(Stored data entries)
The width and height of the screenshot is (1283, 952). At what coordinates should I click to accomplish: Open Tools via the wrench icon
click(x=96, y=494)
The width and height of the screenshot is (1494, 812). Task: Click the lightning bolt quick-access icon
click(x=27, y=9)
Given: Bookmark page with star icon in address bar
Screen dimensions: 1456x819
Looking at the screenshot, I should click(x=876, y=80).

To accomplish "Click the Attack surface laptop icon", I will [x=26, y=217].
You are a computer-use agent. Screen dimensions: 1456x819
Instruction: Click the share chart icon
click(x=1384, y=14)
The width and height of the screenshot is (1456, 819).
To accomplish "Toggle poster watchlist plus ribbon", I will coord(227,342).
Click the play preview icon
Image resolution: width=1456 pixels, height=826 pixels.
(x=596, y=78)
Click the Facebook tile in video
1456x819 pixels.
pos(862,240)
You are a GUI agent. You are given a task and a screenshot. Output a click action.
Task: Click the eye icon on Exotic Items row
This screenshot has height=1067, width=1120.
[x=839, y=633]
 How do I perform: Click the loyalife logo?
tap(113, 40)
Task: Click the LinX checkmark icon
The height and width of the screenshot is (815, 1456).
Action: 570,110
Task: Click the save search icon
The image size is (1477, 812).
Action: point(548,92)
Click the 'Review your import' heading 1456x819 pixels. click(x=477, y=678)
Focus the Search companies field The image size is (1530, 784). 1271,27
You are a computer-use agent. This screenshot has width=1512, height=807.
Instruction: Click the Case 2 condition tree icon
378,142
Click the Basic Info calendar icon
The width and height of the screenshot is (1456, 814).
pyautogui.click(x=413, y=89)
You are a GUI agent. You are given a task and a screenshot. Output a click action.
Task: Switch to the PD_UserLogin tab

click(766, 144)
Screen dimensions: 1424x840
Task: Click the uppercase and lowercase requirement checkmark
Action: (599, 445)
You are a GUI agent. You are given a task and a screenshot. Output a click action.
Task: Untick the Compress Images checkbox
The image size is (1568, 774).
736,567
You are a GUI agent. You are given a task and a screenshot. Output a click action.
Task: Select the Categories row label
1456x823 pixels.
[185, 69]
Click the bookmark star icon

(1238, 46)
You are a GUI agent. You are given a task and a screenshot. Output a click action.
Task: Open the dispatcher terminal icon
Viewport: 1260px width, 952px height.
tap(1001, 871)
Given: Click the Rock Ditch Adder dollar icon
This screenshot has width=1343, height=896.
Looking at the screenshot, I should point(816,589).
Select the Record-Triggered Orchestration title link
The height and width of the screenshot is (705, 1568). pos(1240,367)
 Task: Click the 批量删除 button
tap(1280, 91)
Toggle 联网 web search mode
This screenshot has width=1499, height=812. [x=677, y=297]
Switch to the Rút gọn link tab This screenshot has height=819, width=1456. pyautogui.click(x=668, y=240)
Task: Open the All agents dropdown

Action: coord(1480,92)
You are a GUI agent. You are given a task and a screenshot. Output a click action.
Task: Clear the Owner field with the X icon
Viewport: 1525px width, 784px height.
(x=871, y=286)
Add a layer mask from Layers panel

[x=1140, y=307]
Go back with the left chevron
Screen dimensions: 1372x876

> **Task brief**: Could you print exactly the lines from the one containing "Task: Clear the Owner field with the X icon" through the last line of the records above?

> **Solution to this exercise**:
Task: Clear the Owner field with the X icon
Viewport: 1525px width, 784px height.
(x=871, y=286)
Add a layer mask from Layers panel

[x=1140, y=307]
Go back with the left chevron
Screen dimensions: 1372x876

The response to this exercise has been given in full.